■ Set task 1
Can you repeat, word for word, everything in the Finnex light thread from "The CC has a" down to "(Mar 8, 2018)"?

■ Source document
# New Finnex 24/7 CC with co2



## ChuckM (Jan 11, 2018)

Just want to give you a "me too" bump. I just pulled the trigger on one of these for a 65 gallon (24" deep, bought the 36" model). Haven't received it yet but wondering about how best to put it to use.


----------



## 64D-1701 (Apr 7, 2018)

I've had one for a few months and don't really like it. I wrote a long review on amazon, but my basic complaint is you either get too much or not enough light because of how the 24-hour cycle works. Since you can only select 3-hour blocks for programming, even in the customizable mode, and the light always ramps up/down, you can't precisely control the photoperiod. I agree the light cycle looks amazing visually. However, I'm absolutely convinced that algae is able to use the dimmer light intensities that the plants can't use. I had just a Marineland aquatic plant LED before, but wanted more tank coverage, so I added the CC. I then started getting algae on my rocks and leaves. I messed around with the settings for about six weeks, but finally just set it to max bright and put it on a timer to match my other light. The algae was gone in a week. So the CC has lots of neat aesthetic lighting capability, but I don't think it's great for a planted tank.


----------



## ChrisX (May 28, 2017)

Is the "CC" the same as the old one, except that it has Deep Red leds?


----------



## 64D-1701 (Apr 7, 2018)

The CC has a customizable 24-hour cycle. You can adjust colors and intensities however you want to for each 3-hour period, including complete blackout.


----------



## Geoffrey2568 (Mar 8, 2018)

The CC and the SE have the same LED configuration, but like 64D said, the CC's 24/7 mode is customizable. The CC and SE have deep reds while the original doesn't


----------



## ChuckM (Jan 11, 2018)

I've read the issues with algae growth and this light, but why not add something that likes to eat algae?
I mean, respectfully, it sounds more like an issue of eco-balance than what seems to otherwise be a high quality light.

I know I had an algae problem in a 20 gallon planted until I introduced a couple plecos and it was gone in 48 hours. They're definitely destined for this new tank.


----------



## 64D-1701 (Apr 7, 2018)

ChuckM said:


> I've read the issues with algae growth and this light, but why not add something that likes to eat algae?
> I mean, respectfully, it sounds more like an issue of eco-balance than what seems to otherwise be a high quality light.
> 
> I know I had an algae problem in a 20 gallon planted until I introduced a couple plecos and it was gone in 48 hours. They're definitely destined for this new tank.


I didn't have an algae problem before the CC, and I do have a good algae crew. My 37 gallon has about 10 amanos, 10 cherries, 3 nerites, and an algae eater. Even with those, the addition of the CC caused algae to grow on my plants and rocks. There's nothing functionally wrong with the light. It just adds way more light to the tank if you use the 24-hour cycle. Since I use EI ferts, there's an abundance of nutrients. Most of the dim lighting the CC uses when it's not on max is not bright enough for plants to photosynthesize, but the algae thrive. That's my hypothesis, based on trial and error. I even adjusted the customizable cycle to do just a 3-hour block of 10% intensity blue/green light after my normal bright photo period and then black out, but the algae kept growing. The only way I could stop it was to black out after my normal 8 hours of bright light. It really sucks because the tank looks awesome with the dimmer lights on, and the sunrise/sunset effect is really cool.

■ Source data
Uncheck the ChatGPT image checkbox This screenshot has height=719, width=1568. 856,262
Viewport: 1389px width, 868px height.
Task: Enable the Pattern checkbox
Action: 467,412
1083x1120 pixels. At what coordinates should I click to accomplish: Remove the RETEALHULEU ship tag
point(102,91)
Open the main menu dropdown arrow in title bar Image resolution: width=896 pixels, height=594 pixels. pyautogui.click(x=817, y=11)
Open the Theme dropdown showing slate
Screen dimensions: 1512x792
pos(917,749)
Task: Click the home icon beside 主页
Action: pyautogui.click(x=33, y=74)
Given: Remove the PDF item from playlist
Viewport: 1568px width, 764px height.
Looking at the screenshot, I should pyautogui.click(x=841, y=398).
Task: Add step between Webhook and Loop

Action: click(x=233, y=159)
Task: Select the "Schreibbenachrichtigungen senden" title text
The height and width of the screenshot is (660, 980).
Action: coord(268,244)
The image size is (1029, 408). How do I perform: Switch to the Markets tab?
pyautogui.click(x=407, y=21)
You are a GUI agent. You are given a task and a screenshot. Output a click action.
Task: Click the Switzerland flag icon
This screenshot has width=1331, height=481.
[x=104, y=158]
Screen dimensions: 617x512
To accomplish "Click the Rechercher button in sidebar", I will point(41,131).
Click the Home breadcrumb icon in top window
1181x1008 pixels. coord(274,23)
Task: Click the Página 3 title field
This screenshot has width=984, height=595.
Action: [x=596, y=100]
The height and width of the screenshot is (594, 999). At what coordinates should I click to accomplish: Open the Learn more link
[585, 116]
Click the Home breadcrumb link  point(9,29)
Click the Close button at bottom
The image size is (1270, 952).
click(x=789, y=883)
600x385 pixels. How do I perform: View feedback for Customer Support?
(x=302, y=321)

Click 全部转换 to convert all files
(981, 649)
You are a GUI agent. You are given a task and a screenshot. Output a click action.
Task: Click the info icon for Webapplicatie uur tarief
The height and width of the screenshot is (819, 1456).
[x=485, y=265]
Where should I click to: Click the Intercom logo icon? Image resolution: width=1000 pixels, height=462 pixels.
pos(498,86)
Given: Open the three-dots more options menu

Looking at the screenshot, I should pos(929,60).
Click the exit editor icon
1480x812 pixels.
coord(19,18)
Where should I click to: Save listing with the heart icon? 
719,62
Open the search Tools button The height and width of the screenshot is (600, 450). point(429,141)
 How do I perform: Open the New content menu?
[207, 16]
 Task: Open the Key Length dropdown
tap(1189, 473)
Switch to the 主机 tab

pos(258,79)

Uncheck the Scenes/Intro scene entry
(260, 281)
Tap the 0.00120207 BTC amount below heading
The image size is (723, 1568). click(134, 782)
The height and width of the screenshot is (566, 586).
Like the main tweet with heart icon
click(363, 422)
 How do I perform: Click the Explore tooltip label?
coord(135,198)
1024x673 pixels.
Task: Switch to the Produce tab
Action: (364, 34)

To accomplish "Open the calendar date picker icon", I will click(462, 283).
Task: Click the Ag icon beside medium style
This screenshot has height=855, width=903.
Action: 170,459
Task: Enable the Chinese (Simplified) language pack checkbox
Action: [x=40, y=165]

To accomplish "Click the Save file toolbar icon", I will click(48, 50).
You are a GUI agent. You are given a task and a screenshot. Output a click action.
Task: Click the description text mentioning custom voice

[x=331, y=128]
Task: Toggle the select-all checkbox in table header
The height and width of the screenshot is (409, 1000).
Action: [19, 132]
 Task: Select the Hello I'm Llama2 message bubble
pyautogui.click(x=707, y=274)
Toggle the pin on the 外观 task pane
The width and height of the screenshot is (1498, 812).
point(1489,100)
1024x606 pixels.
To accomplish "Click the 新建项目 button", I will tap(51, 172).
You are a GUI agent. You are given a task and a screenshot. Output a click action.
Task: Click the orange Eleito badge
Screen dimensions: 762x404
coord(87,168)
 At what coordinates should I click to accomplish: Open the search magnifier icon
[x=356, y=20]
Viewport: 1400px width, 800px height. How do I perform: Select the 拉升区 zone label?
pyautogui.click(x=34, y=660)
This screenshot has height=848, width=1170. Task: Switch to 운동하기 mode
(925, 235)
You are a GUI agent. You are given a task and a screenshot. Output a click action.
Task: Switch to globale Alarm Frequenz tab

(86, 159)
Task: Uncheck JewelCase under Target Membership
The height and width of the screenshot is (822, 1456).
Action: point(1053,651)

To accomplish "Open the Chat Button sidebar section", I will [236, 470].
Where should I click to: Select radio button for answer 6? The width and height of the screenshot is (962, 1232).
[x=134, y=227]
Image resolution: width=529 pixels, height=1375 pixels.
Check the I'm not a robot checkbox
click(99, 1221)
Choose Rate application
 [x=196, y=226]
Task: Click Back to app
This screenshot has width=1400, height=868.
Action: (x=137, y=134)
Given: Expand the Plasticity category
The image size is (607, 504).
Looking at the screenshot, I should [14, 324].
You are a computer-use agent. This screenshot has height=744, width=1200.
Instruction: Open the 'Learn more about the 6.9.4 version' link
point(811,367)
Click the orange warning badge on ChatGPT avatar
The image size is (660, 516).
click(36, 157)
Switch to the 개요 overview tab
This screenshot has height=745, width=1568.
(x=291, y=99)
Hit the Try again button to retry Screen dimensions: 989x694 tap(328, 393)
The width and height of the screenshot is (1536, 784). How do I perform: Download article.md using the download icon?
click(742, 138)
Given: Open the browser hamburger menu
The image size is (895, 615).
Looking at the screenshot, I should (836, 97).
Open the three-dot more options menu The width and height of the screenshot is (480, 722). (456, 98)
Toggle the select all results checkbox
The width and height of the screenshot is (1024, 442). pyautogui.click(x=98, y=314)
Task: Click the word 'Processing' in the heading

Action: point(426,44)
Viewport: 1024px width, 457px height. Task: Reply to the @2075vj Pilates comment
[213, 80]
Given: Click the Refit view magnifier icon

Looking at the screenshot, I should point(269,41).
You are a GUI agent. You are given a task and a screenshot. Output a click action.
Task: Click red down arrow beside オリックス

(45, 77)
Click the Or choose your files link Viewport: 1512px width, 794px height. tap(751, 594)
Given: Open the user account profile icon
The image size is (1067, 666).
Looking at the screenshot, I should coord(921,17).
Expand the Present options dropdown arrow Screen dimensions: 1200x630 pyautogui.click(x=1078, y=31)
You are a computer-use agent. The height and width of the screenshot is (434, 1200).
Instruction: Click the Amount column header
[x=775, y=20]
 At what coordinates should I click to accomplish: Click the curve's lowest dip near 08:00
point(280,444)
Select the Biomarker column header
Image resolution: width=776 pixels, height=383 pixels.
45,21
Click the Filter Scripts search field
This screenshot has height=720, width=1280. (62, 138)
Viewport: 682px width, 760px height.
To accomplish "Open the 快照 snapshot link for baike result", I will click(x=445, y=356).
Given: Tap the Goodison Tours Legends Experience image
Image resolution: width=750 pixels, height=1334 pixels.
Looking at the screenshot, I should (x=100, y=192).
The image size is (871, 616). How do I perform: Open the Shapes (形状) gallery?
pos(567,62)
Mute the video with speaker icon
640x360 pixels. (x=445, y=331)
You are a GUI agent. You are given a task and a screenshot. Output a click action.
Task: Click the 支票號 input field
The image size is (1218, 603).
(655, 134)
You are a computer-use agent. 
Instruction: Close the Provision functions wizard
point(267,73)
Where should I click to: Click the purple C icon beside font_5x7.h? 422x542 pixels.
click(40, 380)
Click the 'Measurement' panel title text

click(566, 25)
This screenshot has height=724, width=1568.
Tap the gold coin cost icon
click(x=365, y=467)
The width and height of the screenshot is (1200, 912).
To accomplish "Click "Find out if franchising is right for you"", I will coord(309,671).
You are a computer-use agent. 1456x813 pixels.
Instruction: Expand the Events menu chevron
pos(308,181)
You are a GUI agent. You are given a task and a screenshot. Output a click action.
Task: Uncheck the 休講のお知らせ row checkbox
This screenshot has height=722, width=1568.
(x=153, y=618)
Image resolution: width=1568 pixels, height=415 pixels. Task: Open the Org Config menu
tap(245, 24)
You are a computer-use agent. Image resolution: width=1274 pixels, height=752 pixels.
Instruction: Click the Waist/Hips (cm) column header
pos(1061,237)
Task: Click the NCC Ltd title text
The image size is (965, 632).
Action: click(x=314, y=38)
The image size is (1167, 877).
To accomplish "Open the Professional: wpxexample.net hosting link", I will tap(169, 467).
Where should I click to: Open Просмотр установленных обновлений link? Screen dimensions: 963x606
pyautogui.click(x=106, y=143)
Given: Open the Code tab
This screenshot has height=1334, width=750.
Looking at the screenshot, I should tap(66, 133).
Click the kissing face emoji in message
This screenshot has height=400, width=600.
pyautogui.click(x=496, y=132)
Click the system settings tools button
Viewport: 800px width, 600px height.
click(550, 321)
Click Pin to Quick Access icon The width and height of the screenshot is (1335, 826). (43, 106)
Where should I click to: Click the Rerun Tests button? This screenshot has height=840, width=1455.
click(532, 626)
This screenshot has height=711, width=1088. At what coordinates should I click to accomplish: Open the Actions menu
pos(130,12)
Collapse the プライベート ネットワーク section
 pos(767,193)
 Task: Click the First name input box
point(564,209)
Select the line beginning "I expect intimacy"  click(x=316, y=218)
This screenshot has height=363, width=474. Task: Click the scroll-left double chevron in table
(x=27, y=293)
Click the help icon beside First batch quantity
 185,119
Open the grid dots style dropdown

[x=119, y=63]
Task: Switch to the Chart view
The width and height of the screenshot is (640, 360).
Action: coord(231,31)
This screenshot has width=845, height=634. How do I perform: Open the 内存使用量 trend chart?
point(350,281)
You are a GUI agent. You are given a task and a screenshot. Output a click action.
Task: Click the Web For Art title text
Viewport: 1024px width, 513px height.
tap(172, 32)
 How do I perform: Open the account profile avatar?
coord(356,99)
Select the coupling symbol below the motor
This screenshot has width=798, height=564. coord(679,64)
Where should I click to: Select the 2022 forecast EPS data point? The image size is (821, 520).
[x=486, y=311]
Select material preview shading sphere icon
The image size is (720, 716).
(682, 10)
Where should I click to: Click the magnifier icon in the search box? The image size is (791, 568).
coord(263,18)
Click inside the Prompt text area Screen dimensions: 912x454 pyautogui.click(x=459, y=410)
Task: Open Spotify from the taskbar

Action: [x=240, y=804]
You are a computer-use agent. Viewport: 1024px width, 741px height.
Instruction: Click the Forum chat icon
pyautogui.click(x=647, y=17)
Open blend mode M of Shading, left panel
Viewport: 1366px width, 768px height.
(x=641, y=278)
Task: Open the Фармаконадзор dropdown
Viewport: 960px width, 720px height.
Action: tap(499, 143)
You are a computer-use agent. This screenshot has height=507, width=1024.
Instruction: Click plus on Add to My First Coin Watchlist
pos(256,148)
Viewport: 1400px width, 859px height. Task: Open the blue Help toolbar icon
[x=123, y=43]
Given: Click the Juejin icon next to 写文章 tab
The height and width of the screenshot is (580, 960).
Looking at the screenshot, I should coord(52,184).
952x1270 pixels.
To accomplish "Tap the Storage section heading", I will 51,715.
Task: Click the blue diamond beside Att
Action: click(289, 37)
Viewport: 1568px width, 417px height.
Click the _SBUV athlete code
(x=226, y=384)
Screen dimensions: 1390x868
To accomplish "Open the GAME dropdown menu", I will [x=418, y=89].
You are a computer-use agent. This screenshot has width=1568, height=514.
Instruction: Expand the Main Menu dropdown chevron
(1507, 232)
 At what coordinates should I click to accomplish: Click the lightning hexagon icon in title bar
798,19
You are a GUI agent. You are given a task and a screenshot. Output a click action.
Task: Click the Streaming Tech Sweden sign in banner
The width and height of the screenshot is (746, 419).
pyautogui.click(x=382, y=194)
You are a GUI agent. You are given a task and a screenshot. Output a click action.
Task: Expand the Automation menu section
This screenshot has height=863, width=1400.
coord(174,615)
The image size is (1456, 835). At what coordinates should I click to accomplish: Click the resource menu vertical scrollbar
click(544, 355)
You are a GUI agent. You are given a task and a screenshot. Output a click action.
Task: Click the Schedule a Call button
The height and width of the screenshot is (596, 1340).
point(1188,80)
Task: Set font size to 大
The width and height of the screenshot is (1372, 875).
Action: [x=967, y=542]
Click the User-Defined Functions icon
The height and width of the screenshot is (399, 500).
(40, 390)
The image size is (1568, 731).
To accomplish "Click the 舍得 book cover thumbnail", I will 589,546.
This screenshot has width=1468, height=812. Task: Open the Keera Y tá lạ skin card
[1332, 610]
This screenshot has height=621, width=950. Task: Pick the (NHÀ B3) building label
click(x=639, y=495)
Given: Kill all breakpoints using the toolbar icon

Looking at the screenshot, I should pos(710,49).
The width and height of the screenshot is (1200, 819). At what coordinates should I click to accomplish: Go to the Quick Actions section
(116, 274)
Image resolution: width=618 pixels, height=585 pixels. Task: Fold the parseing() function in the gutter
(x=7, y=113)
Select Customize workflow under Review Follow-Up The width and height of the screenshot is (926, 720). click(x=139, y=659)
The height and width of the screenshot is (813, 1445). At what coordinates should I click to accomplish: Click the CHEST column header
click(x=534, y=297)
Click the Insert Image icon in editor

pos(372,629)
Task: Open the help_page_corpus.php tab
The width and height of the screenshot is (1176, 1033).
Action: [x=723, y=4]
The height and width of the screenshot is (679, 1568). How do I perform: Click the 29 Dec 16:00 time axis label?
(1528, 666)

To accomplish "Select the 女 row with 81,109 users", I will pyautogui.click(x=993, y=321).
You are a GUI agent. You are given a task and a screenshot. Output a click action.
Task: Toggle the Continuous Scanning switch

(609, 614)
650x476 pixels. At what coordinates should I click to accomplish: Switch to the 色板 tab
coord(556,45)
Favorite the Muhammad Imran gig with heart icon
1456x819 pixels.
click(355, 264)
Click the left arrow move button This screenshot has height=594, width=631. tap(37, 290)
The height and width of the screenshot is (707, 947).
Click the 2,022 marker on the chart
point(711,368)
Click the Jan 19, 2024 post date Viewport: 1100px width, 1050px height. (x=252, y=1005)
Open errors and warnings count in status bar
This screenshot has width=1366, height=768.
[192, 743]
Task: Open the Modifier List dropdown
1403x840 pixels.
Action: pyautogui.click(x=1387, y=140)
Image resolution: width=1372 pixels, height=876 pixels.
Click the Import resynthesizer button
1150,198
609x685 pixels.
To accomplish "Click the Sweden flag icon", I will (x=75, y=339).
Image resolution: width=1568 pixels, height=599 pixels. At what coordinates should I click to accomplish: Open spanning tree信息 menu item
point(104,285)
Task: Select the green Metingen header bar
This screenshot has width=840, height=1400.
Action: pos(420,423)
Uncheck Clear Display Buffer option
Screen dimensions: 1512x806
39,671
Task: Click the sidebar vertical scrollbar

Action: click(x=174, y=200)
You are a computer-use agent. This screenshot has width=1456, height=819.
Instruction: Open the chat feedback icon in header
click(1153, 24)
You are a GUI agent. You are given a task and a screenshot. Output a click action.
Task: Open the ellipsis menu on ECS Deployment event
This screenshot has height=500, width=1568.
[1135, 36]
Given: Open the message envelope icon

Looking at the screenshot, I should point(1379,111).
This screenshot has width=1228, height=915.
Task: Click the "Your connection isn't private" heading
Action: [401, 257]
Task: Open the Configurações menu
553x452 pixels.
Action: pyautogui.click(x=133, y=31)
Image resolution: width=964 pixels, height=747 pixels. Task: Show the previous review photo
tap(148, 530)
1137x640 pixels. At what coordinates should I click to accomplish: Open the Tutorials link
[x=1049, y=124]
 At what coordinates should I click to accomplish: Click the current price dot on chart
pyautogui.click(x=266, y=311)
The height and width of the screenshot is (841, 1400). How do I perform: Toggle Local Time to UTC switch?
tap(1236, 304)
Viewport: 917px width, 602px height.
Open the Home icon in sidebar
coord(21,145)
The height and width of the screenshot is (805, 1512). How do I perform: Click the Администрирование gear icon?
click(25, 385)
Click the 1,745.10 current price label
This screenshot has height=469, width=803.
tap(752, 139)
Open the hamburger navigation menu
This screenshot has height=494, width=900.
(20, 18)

■ Set task 2
In the listing, could you rewrite everything from the line containing "You are a computer-use agent. 1456x813" down to the line containing "pos(308,181)", swapping "Events" for "Settings" and leaving the rest unchanged?

■ Written solution 1
The CC has a customizable 24-hour cycle. You can adjust colors and intensities however you want to for each 3-hour period, including complete blackout.


----------



## Geoffrey2568 (Mar 8, 2018)

■ Written solution 2
You are a computer-use agent. 1456x813 pixels.
Instruction: Expand the Settings menu chevron
pos(308,181)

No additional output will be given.